Submodular Maximization Approaches for Equitable Client Selection in Federated Learning

Andrés Catalino Castillo Jiménez,Ege C. Kaya,Lintao Ye,Abolfazl Hashemi
2024-08-28
Abstract:In a conventional Federated Learning framework, client selection for training typically involves the random sampling of a subset of clients in each iteration. However, this random selection often leads to disparate performance among clients, raising concerns regarding fairness, particularly in applications where equitable outcomes are crucial, such as in medical or financial machine learning tasks. This disparity typically becomes more pronounced with the advent of performance-centric client sampling techniques. This paper introduces two novel methods, namely SUBTRUNC and UNIONFL, designed to address the limitations of random client selection.
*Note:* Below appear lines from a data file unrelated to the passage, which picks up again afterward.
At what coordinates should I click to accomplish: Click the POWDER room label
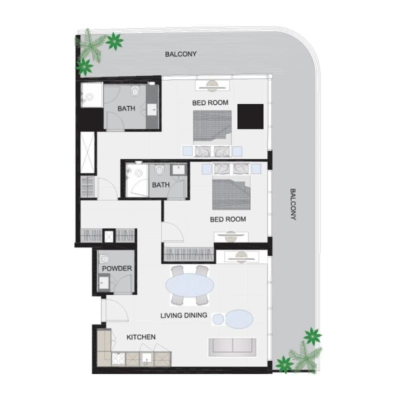pyautogui.click(x=117, y=268)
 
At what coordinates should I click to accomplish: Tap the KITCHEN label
pyautogui.click(x=141, y=337)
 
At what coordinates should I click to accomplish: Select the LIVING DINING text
pyautogui.click(x=184, y=316)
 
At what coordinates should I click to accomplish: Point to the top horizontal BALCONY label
pyautogui.click(x=180, y=54)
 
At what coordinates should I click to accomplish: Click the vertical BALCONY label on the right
pyautogui.click(x=293, y=204)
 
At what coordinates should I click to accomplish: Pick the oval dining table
pyautogui.click(x=190, y=286)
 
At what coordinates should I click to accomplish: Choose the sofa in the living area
pyautogui.click(x=232, y=347)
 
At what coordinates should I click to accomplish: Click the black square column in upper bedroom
pyautogui.click(x=250, y=116)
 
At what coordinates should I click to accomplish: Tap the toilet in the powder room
pyautogui.click(x=104, y=259)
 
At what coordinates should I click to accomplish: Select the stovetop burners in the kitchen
pyautogui.click(x=118, y=359)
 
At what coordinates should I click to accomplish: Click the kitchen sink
pyautogui.click(x=146, y=358)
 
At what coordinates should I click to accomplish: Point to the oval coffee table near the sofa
pyautogui.click(x=239, y=319)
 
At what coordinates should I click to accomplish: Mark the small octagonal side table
pyautogui.click(x=218, y=319)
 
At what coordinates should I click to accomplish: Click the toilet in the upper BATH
pyautogui.click(x=136, y=90)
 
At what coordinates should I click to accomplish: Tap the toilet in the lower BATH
pyautogui.click(x=159, y=170)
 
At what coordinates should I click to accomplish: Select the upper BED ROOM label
pyautogui.click(x=210, y=103)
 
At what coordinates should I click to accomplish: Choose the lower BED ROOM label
pyautogui.click(x=228, y=220)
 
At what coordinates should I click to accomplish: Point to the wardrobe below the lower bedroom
pyautogui.click(x=188, y=254)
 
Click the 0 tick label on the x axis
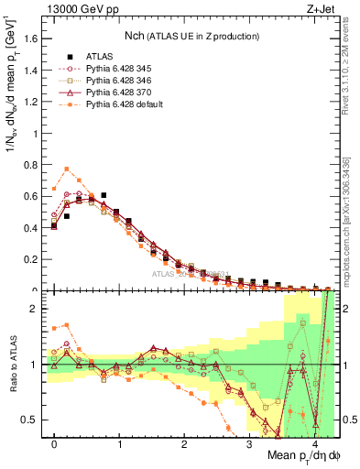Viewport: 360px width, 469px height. (x=54, y=444)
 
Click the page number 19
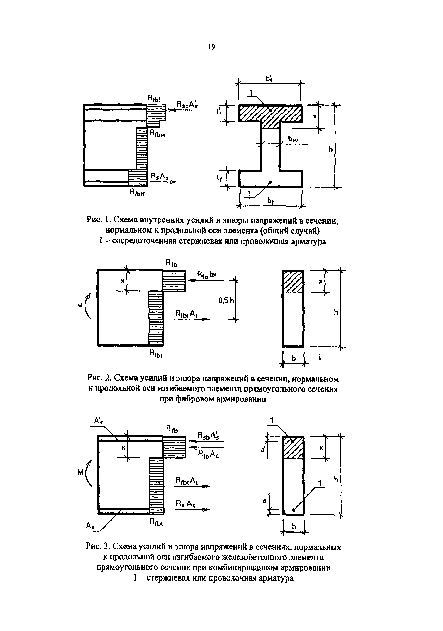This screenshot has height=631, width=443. tap(212, 47)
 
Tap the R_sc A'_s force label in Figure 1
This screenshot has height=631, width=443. tap(187, 105)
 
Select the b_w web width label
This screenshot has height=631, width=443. tap(293, 140)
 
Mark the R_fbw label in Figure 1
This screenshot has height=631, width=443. tap(157, 134)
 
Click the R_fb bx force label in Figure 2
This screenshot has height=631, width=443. tap(207, 275)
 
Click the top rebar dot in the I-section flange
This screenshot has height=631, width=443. tap(270, 110)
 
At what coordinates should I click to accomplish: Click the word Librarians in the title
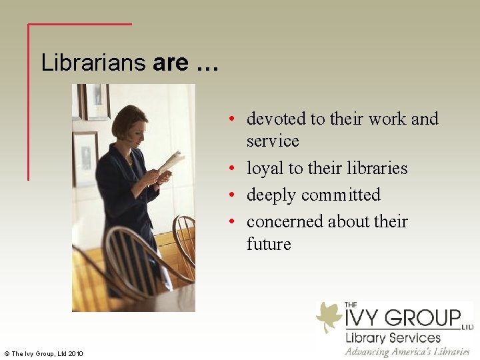93,63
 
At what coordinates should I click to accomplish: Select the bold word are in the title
171,63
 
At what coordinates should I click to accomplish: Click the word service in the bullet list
273,141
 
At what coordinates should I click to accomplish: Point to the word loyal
265,168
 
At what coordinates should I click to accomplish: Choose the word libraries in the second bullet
375,168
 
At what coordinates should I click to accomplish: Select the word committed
341,195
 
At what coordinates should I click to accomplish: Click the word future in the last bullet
269,244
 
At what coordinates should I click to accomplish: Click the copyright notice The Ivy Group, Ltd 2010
43,353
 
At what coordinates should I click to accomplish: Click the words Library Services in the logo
393,337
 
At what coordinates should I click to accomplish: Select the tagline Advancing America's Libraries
407,351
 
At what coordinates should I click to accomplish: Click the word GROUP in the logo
426,317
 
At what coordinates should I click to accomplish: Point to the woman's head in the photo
127,122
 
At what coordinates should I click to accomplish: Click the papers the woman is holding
171,161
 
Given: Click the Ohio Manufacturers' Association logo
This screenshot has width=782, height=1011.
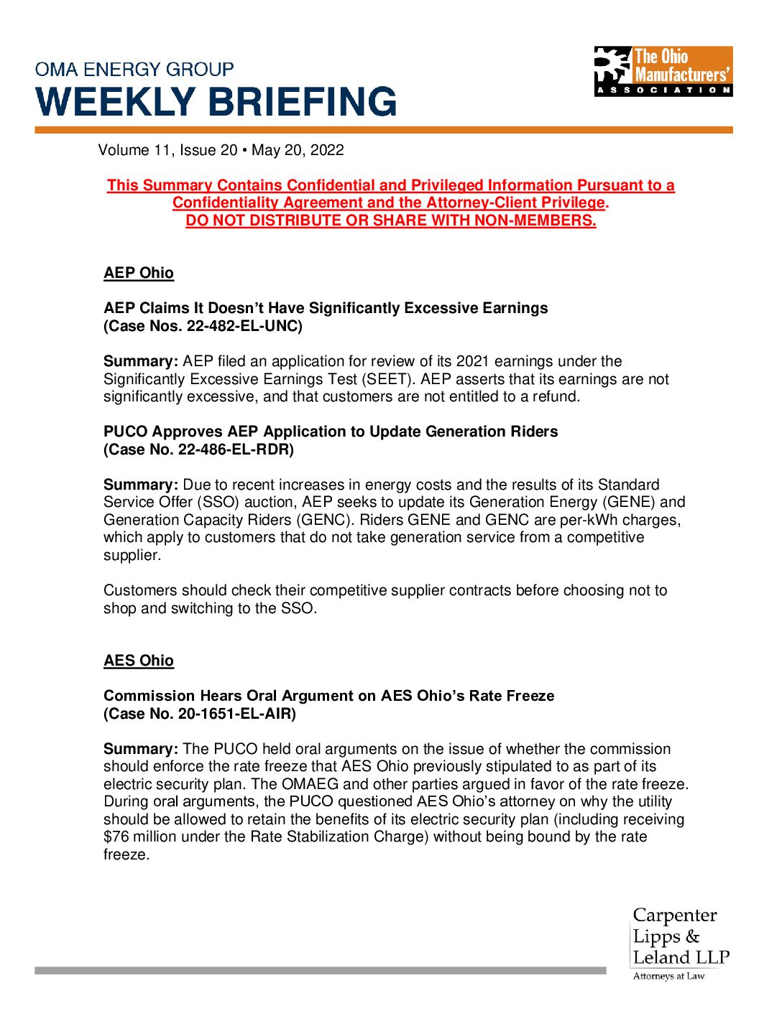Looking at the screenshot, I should tap(663, 71).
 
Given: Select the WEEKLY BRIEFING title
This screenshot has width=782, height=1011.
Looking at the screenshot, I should tap(216, 102).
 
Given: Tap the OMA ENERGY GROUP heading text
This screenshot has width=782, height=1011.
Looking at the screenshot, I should tap(134, 70).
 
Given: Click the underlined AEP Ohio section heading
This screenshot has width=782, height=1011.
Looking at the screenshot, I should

Both approaches utilize submodular function maximization to achieve more balanced models. By modifying the facility location problem, they aim to mitigate the fairness concerns associated with random selection. SUBTRUNC leverages client loss information to diversify solutions, while UNIONFL relies on historical client selection data to ensure a more equitable performance of the final model. Moreover, these algorithms are accompanied by robust theoretical guarantees regarding convergence under reasonable assumptions. The efficacy of these methods is demonstrated through extensive evaluations across heterogeneous scenarios, revealing significant improvements in fairness as measured by a client dissimilarity metric.
Machine Learning,Artificial Intelligence,Signal Processing,Systems and Control
What problem does this paper attempt to address?
### What problems does this paper attempt to solve? This paper aims to solve the fairness problem of client selection in Federated Learning (FL). In the traditional FL framework, client selection is usually done by random sampling, which may lead to significant performance differences among different clients, especially in cases of high data heterogeneity (such as machine - learning tasks in the medical or financial fields). This difference not only affects the convergence of the model but also raises concerns about fairness. Specifically, the paper proposes the following two problems: 1. **Performance imbalance caused by random selection**: - In traditional methods, randomly selecting clients for training will cause the data of some clients to contribute more to the model update, while the data of other clients contribute less, resulting in an imbalance in model performance. - This imbalance is particularly evident in scenarios with large differences in data distribution. For example, MRI data in medical imaging may come from devices of different manufacturers, resulting in high data heterogeneity. 2. **Existing performance - oriented selection methods exacerbate unfairness**: - Existing performance - oriented client selection methods (such as selection based on gradient similarity) can improve the overall performance of the model, but often ignore fairness, making some clients always be selected while other clients are rarely involved in training. To solve these problems, the paper proposes two new methods: **S UBTRUNC** and **U NION FL**. These two methods achieve more balanced client selection by maximizing submodular functions, thereby improving the fairness and overall performance of the model. ### Method overview - **S UBTRUNC**: By introducing the truncated submodular function as a regularization term and combining client loss information, it ensures that the model performance is more balanced among all clients. - **U NION FL**: By recording historical client selection data and encouraging those previously unselected clients to participate in training, it promotes the diversity of client selection, thereby improving the fairness of the model. These two methods not only have strong convergence guarantees in theory but also show significant fairness improvements in practical applications.